Fue diseñada, pintada y bordada por la primera poetisa nacida en Cienfuegos, Clotilde del Carmen Rodríguez López, para su amigo Germán Barrios Houard, cuando los cienfuegueros secundaron la guerra de Yara en febrero de 1868.

Está formada por tres franjas verticales, azul la primera de ellas, blanca la segunda y roja la tercera, como las de la bandera francesa, recordando el origen galo de Fernandina de Jagua.

Pero, sobre este fondo tricolor, tiene algunos símbolos que las diferencian: En la franja azul, una cruz equilátera blanca que recuerda la religión cristiana; en la blanca, el escudo local y en la derecha aparecen tres triángulos rojos con una estrella blanca en el centro, didimulados por dos blancos que los flanquean.

Escudo

Es cuadrilongo y está dividido en dos cuarteles. En el superior, sobre el campo azul, aparece el frente dorado del Castillo de Jagua, y en el inferior, sobre el campo de plata, una jagua en producción; lo rematan una corona mural de cinco castillos y dos ramos laterales de laurel.

Este símbolo fue diseñado por Don Agustín de Santa Cruz en 1831, y fue adoptado por nuestro Ayuntamiento el 4 de julio de 1848 al serle concedido a la Villa de Cienfuegos el derecho a usar escudo de armas por la Real Orden de Isabel II del 2 de abril anterior.

Su lema: Fe, trabajo y unión, en latín: Fides, Labor et Unió, fue adoptado por los fundadores en la mañana del 22 de abril de 1819.

Himno

El himno de Cienfuegos fue compuesto por el músico español José Mauri con motivo del primer centenario de la fundación de la ciudad en 1819.

Este himno lo interpretó por primera vez la Banda Municipal de Cienfuegos en la noche del 9 de abril de 1919, en la velada del teatro Terry, donde fue cantado después por el Orfeón anexo a la Sección de Filarmónica de la Asociación de Dependientes y al terminarse el acto volvió a cantarlo en el Parque ante el Monumento de Martí y después se interpretó en cada uno de los eventos que se efectuaron durante aquellos festejos.

Fragmentos del Himno:

En tu escudo, Cienfuegos, aún brillan
las palabras de austera virtud
con el prócer del Jagua ha mimbrado
tu blasón y la historia de luz.

Almas libres de América, ardiendo
en afanes de liberación
empapando de sangre la tierra,
libres fueron con sólo su unión.

Y así, noble, abérrima y libre,
siempre ansiosa de paz y de amor,
por la clara visión de sus hombres
es Cienfuegos la amada del sol.

Arbol de Jagua

En tiempos prehistóricos el árbol de Jagua fue considerado sagrado porque de sus frutos salió Jagua, madre de las primeras mujeres que poblaron la Tierra y deidad que dictó las leyes de los hombres.

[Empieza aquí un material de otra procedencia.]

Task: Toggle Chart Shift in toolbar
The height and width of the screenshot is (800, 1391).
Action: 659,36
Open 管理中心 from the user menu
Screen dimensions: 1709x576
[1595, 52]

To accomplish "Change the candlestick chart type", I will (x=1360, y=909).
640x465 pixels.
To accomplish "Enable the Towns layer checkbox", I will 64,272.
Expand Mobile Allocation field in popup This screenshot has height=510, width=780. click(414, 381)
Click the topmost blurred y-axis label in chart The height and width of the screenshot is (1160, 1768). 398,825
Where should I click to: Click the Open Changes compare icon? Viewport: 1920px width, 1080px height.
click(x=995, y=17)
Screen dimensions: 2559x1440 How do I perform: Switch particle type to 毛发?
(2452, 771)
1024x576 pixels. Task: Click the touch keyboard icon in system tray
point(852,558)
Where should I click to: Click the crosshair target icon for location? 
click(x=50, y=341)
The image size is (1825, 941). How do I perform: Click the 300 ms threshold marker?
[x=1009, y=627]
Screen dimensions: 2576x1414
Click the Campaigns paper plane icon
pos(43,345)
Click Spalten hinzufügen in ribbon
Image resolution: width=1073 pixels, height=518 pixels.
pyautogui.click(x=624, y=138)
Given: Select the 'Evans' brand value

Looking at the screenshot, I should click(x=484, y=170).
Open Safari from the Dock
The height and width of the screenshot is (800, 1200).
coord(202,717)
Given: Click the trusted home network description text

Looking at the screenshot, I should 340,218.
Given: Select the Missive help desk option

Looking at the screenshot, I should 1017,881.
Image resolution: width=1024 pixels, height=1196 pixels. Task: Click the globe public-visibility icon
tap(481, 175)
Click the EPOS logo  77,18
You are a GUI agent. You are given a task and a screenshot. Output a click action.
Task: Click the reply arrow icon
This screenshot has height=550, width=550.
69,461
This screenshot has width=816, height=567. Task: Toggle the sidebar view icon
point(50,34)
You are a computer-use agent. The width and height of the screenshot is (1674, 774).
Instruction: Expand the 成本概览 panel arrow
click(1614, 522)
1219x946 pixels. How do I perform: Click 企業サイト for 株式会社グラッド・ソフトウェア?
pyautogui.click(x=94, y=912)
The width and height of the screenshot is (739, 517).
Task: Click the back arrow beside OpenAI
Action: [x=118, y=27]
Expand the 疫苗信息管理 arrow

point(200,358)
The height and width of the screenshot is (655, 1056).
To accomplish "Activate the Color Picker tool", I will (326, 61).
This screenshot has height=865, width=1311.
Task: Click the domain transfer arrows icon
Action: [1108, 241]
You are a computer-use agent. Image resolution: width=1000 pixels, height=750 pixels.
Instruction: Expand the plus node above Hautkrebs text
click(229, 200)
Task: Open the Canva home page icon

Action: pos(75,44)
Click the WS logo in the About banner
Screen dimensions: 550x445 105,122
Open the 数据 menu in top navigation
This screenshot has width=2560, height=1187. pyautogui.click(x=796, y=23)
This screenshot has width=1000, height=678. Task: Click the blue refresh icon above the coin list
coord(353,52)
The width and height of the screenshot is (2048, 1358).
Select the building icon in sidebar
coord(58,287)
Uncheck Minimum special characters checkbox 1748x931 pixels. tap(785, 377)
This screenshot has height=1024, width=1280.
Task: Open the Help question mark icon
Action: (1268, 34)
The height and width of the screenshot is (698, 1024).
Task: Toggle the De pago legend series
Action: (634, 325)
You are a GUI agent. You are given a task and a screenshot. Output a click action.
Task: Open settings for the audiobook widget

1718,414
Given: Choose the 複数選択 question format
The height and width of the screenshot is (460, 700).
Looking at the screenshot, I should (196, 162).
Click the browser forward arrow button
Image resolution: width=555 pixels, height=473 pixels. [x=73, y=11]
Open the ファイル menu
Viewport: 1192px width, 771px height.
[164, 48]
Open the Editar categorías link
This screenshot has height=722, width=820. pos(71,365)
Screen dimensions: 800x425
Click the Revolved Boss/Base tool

Cienfuegos mantiene la planta de la Jagua entre uno de los símbolos de identidad.

De acuerdo con las tradiciones de los indios de Jagua, esta fue la deidad que les enseñó las artes de la pesca, la caza y la agricultura, y su nombre significaba para aquellos, principio, fuente, origen o riqueza. Según la mitología aborigen, Jagua era la hija de Maroya, Luna, y de su unión con Caonao, hijo segundo de Hamao y Guanaroca, nacieron todas las mujeres, mientras que estos últimos procrearon a todos los hombres.

Estos hombres y mujeres dieron lugar a la formación de los pobladores de Jagua. Jagua era también el nombre aborigen de la región cienfueguera y lo es el de un árbol indígena muy abundante siglos atrás, pero escaso hoy debido a las desmedidas deforestaciones.